For non-libertarians, the thesis is of even greater interest. If mandatory vaccination can be vindicated even within a libertarian framework, that shows that the case for mandatory vaccination is indeed very strong. Starting with a libertarian framework seems to load the dice against mandatory vaccination. Libertarians hold it is unjust and impermissible to force or coerce individuals to act to promote the common good. Some libertarians accept that citizens have stringent but unenforceable moral duties to promote the common good, but they reject the view that governments may coerce individuals to do so.
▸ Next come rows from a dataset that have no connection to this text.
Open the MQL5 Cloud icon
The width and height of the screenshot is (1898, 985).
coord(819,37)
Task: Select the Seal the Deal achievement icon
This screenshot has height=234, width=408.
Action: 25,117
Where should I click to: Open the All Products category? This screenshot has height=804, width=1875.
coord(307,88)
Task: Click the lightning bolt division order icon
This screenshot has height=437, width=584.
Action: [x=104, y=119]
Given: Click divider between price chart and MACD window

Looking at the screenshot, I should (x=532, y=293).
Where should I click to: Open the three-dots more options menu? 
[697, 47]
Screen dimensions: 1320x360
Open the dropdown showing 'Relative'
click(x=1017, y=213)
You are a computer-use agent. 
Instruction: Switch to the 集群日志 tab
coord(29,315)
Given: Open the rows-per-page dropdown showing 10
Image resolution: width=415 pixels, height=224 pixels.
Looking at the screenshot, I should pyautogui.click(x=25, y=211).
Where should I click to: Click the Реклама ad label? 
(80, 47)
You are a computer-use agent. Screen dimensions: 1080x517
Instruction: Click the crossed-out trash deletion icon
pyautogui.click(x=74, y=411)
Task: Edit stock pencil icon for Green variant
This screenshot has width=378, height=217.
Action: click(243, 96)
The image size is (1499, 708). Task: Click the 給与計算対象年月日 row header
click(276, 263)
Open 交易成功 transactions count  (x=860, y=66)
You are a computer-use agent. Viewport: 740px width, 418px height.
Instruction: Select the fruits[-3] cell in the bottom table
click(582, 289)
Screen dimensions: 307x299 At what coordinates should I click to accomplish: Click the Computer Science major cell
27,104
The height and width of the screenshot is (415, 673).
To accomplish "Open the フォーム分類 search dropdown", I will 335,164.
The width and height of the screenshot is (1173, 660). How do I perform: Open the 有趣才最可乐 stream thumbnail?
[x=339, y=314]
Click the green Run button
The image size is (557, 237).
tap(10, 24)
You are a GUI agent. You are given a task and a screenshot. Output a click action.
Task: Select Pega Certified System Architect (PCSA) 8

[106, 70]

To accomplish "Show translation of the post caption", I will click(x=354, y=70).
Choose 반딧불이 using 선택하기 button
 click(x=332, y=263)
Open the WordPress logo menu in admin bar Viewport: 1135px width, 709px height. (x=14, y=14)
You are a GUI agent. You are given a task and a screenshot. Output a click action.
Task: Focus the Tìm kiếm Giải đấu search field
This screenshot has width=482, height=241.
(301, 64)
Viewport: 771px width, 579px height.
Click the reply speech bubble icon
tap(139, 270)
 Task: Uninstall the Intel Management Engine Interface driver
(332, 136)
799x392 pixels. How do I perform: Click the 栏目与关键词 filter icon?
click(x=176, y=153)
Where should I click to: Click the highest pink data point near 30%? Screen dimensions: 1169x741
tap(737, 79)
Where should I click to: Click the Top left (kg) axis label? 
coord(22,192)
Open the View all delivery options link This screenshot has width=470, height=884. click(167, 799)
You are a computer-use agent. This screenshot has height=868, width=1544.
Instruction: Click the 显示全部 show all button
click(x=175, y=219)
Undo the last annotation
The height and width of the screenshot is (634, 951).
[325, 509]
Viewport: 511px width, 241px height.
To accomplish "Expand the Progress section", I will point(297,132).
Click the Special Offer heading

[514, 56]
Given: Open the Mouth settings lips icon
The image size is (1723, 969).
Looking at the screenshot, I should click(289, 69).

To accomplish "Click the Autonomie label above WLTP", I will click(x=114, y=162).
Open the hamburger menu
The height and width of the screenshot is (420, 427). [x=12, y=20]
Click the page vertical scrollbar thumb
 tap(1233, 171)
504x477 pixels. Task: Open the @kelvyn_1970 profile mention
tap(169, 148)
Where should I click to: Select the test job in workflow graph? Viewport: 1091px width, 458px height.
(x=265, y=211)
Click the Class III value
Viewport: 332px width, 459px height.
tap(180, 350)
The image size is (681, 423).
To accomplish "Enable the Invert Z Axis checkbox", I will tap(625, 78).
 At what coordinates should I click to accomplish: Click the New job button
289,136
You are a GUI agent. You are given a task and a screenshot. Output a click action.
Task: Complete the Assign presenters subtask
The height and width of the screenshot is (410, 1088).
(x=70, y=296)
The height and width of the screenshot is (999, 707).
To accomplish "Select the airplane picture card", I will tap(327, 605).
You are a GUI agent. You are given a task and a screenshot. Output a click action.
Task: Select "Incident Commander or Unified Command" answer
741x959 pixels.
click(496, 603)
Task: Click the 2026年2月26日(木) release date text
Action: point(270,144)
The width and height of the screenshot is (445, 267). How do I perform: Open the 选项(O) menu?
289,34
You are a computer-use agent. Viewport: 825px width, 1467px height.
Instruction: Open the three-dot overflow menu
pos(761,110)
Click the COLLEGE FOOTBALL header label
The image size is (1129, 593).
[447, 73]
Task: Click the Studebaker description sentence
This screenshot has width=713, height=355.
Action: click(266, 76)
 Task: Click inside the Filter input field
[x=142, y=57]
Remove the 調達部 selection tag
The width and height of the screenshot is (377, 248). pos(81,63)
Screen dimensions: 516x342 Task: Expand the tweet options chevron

Libertarians place high value on individual rights and autonomy, and see rights as stringent side constraints that prohibit certain ways of promoting the common good (pp. 35–6)1 (pp. 28–34).2 Libertarians will not accept mandatory vaccination simply because cost–benefit analysis recommends it, that is, because the goods outweigh the harms. But suppose we can show that even libertarians can accept or champion mandatory vaccination. That means that the policy can be justified even if we start with premises that appear to load the philosophical deck against it.

As an analogy, consider one reading of David Gauthier's Morals by Agreement.3 Gauthier wants to show that it is rationale to accept moral constraints. But by starting with, and trying to ground morality on, value subjectivism and the assumption of egoism, he thereby begins with a starting point that loads the deck against morality. Someone who thinks these are implausible starting points might think the book is of little interest. However, an alternative way of thinking of the book is that if, at the end, Gauthier shows that moral constraints can be justified even with such premises, then the case for morality must be strong indeed. This paper means to do something similar on behalf of mandatory, government-enforced vaccination. I am not arguing that libertarianism is true, but rather that one can defend mandatory vaccination even if one begins with strongly individualist and antigovernment premises.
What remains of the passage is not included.